Learn more about the vampire world through these field guides, written by our favorite Drakes (and friends)!
A Human’s Guide to the Vampire Underworld
By Lucy
Vampires
Okay, so they’re a little bit dead. Or undead. Whatever. They’re still people.
There are so many vampire tribes, not to mention solitaries, it would be impossible to keep track of them all. Around Violet Hill, however, there are a few tribes that are more well-known than others: the Drakes, the Hounds, the Host, and the Hel-Blar.
But, basically, all vampires need blood to survive and they don’t like sunlight much. And, okay, they have wicked pheromones that make them seem even more beautiful than they are and make humans kind of fuzzy on the details of unwilling blood donation. So what?
They’re not perfect. They’re just vampires.
The Drakes
My best friend, Solange Drake, is going to turn into a vampire on her sixteenth birthday . . . if the bloodchange doesn’t kill her. And it better not.
It’s not her fault she carries the vampire gene. Everyone in her family has it— her father, her uncles, and her seven older brothers. Most vampires are turned by a bite and blood exchange. But there are three ancient families that carry some kind of vampire gene, which they pass on through birth—only through the male line: the Drakes, the Amritas, and the Joiiks. Together they form the Raktapa Council.
But even if Solange has to drink blood to survive, even if she’ll be able to move so fast she’ll look blurry, and even if she grows fangs, I don’t care.
She’s still my best friend.
Montmartre
Montmartre is more than 400 years old and an undead jerk.
He wants to force Solange to marry him so he can share her power when she fulfills the prophecy that says the vampire tribes will be ruled by the first daughter born to a vampire family in hundreds of years.
He thinks if he marries Solange he can lock her up and then act like the king of the vampires.
Hah.
Like I’m going to let that happen.
Hel-Blar
The Hel-Blar are vicious, feral vampires who have blue skin and a mouthful of fangs. They smell like mildew and rot, and they feed on both humans and vampires. One bite from a Hel-Blar will turn anyone—dead or undead—into a Hel-Blar too. Everyone’s afraid of them, even Helena Drake, and I didn’t think she was afraid of anything.

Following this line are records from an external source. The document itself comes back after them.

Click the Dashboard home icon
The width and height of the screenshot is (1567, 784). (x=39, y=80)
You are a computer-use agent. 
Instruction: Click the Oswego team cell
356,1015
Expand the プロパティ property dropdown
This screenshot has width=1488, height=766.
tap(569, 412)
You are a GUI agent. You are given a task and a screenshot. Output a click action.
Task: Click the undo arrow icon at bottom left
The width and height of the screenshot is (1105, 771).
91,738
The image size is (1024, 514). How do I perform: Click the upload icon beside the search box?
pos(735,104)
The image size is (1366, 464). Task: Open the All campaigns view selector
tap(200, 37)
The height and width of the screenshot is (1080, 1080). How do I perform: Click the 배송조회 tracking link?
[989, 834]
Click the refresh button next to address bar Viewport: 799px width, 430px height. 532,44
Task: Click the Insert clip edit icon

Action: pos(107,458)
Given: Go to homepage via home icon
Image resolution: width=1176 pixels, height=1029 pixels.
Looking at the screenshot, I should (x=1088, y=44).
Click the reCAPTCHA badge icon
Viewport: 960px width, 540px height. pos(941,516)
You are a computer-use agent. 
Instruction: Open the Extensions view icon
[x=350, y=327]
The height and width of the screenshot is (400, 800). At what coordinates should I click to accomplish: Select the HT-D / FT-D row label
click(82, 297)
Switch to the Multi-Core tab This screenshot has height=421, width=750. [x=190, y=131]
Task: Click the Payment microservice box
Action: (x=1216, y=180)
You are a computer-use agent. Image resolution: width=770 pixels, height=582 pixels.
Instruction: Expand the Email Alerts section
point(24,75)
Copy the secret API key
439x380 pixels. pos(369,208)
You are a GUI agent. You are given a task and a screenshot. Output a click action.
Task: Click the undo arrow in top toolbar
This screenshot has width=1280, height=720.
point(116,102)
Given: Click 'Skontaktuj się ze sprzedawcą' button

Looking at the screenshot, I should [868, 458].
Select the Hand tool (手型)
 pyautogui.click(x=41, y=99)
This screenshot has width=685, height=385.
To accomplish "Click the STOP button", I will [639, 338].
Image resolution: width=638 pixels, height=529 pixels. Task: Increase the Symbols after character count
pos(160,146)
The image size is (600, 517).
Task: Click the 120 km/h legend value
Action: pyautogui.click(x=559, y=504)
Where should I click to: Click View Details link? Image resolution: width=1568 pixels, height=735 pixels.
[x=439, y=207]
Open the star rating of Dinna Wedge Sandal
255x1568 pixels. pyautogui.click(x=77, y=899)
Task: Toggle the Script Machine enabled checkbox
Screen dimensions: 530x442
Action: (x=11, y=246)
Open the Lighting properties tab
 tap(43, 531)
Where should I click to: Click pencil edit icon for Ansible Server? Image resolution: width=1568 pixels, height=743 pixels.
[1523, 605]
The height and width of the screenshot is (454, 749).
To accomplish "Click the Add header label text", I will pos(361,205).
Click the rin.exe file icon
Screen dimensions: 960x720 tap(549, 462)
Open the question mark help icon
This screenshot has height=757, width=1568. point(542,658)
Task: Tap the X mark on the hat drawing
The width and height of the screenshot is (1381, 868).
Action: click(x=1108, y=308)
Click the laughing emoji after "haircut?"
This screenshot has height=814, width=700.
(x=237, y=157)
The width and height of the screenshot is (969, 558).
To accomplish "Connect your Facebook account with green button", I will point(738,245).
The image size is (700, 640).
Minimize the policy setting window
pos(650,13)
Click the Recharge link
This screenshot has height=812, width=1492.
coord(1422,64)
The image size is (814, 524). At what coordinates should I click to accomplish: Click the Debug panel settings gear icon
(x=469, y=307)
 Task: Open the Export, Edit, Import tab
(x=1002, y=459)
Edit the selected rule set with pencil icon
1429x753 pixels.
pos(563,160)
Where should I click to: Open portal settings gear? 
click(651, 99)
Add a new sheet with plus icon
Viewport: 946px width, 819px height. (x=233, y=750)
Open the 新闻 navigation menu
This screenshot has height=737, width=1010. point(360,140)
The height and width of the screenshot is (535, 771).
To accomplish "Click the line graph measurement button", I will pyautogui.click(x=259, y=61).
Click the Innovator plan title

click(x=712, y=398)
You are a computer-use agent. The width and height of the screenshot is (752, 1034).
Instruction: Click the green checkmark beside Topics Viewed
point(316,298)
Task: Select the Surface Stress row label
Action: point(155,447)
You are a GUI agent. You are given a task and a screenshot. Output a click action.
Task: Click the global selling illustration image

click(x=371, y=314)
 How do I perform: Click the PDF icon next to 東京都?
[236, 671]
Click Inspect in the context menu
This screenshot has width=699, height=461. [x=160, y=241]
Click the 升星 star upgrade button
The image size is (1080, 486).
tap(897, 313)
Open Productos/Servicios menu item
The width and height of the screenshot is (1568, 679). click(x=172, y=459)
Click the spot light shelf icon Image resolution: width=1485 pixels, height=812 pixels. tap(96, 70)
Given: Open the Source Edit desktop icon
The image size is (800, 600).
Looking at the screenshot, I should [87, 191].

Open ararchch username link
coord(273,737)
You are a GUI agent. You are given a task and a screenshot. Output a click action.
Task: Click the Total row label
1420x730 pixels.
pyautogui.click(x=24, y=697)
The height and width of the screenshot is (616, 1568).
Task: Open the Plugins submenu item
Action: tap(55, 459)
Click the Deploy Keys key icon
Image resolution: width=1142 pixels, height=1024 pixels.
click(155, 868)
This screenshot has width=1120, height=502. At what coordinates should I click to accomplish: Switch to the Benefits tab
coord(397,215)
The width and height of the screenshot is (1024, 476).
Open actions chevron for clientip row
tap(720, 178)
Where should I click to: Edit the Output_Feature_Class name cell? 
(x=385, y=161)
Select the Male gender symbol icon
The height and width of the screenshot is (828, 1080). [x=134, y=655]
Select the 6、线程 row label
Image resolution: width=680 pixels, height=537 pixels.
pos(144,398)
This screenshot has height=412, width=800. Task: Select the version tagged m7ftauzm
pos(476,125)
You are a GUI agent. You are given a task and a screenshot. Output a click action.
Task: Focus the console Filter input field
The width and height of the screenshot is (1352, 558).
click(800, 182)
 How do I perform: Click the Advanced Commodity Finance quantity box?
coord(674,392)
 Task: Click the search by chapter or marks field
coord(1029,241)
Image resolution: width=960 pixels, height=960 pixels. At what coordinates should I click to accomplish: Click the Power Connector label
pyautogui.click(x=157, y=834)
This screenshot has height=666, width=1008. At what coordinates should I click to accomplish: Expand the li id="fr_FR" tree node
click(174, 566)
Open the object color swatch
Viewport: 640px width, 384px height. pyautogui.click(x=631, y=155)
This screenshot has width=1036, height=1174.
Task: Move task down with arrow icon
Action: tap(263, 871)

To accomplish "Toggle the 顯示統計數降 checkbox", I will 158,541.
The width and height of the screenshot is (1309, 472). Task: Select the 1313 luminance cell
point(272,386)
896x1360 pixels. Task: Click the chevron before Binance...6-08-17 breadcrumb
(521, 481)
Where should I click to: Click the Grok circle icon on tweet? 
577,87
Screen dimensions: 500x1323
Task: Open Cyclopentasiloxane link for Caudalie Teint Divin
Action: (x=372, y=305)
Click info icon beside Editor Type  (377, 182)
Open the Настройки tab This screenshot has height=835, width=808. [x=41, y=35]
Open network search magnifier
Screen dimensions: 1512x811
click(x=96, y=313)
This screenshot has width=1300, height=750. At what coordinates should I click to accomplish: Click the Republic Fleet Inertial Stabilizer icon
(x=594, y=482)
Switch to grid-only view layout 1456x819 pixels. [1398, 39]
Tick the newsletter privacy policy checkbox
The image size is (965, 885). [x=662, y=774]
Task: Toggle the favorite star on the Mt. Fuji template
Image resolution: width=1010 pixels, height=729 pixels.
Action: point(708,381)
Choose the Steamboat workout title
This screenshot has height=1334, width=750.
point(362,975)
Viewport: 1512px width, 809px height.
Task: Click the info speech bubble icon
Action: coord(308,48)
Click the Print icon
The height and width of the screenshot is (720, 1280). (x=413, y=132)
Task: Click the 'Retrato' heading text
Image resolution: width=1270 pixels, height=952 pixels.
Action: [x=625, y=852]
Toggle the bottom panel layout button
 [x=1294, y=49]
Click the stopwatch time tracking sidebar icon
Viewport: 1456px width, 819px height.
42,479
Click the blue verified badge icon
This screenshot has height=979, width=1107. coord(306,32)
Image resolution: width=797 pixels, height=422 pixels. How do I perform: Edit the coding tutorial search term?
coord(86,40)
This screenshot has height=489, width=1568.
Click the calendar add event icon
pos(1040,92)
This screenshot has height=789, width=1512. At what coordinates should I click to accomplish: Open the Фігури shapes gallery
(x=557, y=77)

They’re older than dirt, but most of the ones around now were created by Montmartre when he turned humans into vampires and then left them to survive the bloodchange without any guidance. Those that didn’t die outright went mad with starvation.
It’s best to avoid them.
The Host
Eventually Montmartre perfected the blood bite that changes humans. He figured out just how much blood to give them so they’d be strong and useful. He still abandons them after he changes them, but giving them the right amount of vampire blood let’s them have a fighting chance. And if they survive the madness, he recruits them for his own personal army: the Host.
The Hounds
The Hounds are a tribe of reclusive, superstitious vampires who live in caves. They call themselves the Cwn Mamau, “The Hounds of the Mother.” They have two sets of fangs, instead of the single set of the Raktapa Council vampires or the entire mouthful of the Hel-Blar. And they follow a Shamanka—their magical leader.
Montmartre hates them because they use this magical ability to find the newly turned vampires he abandons and rescue them before he can claim them for his Host.
Helios-Ra
The Helios-Ra are a secret vampire-hunting society. Need I say more? They so totally don’t get it. Not all vampires are bad, just like not all people are good. I don’t care if they hunt Hel-Blar, but I wish they’d stay away from my best friend and her family—including her brother Nicholas, my boyfriend.